== Document segment ==
☆ ☆ ☆ ☆

Unclassified ≠ Unimportant: Why the Compromise of Unclassified Government Email Matters

In recent months, Americans have become aware that Hillary Clinton, throughout her tenure as Secretary of State, conducted all her official email communications via a personal, dedicated email network, and that in late 2014 Russian hackers allegedly penetrated the White House email system, gaining access to the President’s travel schedule and other unclassified information. One of the themes present in both of these stories has been potential compromise of “sensitive, but unclassified” (SBU) information contained on these unclassified email systems.

The public needs to be extremely skeptical of assurances provided to us by various government officials, pundits, lawyers and Spin Meisters who assert that we need not be unduly concerned because no classified systems were penetrated, and because “only” unclassified information on unclassified email systems may have been compromised.

Well, I’m concerned. Very concerned. Because I know from firsthand experience that unclassified does not equal unimportant. Not by a long shot.

☆ ☆ ☆ ☆

== Available data ==

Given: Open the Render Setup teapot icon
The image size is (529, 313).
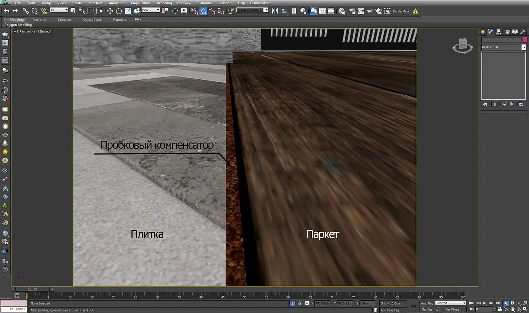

☆ ☆ ☆ ☆

== Work to complete ==
Translate this sentence from the essay on unclassified government email into Spanish: "One of the themes present in both of these stories has been potential compromise of 'sensitive, but unclassified' (SBU) information contained on these unclassified email systems."

== Solution for this exercise ==
Uno de los temas presentes en ambas historias ha sido la posible vulneración de información "sensible, pero no clasificada" (SBU) contenida en estos sistemas de correo electrónico no clasificados.